If recent leaks are to be believed, she runs a regime so totalitarian she makes the president of Turkmenistan look about as forbidding as Bosco. Included in her diktats is a ban on her employees kissing her in greeting. She also expects them to stand in her presence. She has also forbidden them from using the canteen while she is eating in her private dining room, in case the pitter-patter of hungry feet on the corridor puts her off her salad. She even banned low-cut tops, reports suggested. (She denies the décolletage ban, but not the rest of it.)
Incroyable, non? Well, not really. I’m willing to bet most of us have far worse anecdotes from the front line of gainful employment. I once got sent home from a job because I was wearing open-toed sandals, and was told off in another – in Paris, as it happens – because my top was too baggy (the implication being that it wasn’t actually my non-existent waitressing skills I was being paid for, which at least cleared up one mystery).
A friend worked for a brief stint in a Dublin firm for a man he described as like “a cross between Fran from Love/Hate and David Brent”. Company rules included a ban on staff sporting facial hair or putting their coffee cups on the boss’s desk. Fran Brent announced one morning that he would no longer pay them a salary, and instead would pay them quarterly on commission. If they didn’t like it, they could leave. My friend took him up on the offer, and embarked on a new, much more successful, career path. Still, he looks back on his time there fondly. “Ah, he was a decent old psychopath,” he says.
I currently work for a boss who oscillates between appallingly autocratic and downright slatternly, has no idea how to work the printer, and spends all day giving running commentaries to no one in particular on her doomed interactions with the office IT system. But that’s self-employment for you.
I sometimes miss having a real boss to breathe down my neck – the other employees not so much, however.
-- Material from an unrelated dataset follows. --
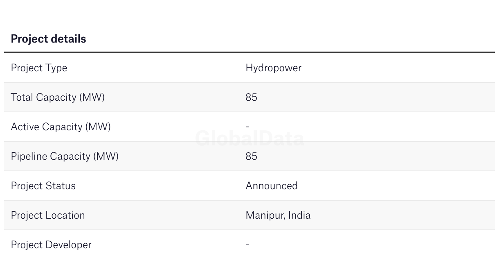Select the Project Location label
499x276 pixels.
tap(48, 215)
In fact, I suspect that in Royal’s case, it may not be the boss who’s the problem, but her whingeing, entitled staff. I have no plans to return to an office job any time soon, but if I did, I might be inclined to suggest a few modest restrictions on personal freedoms to make life better for everyone. I’m not referring to small-fry matters such as bullying, absenteeism or taking credit for your colleagues’ ideas – I mean things that could actually drive your co-workers to the brink of a breakdown.
Top of the list would be a ban on nose-blowing; audible mastication; all meals involving tuna or egg, or which give off that distinctive, just-microwaved smell; spraying deodorant or perfume in the office; coming to work sick and complaining about how ill you feel all day; writing passive-aggressive emails to the person sitting next to you; occupying the office fridge with unidentified, gently decaying foodstuffs in Tupperware; having a “favourite mug” that you are fiercely proprietorial about, and using expressions such as “let’s schedule a deskside” or “go after the low-hanging fruit” in an unironic fashion.
Using any of the following expressions would lead to dismissal: “reaching out” (just call, email or meet); “pre-planning” (what other kind is there?); “going forward” (go away, ghost of Brian Cowen); “from the get-go” (just no); “actioning” (it is not a verb); “granularity” (the word is “detail”) and “issues around” (I have issues with this).
Most irritating of all, of course, are co-workers who spend their time moaning about the annoying habits of co-workers. Just as well I work alone.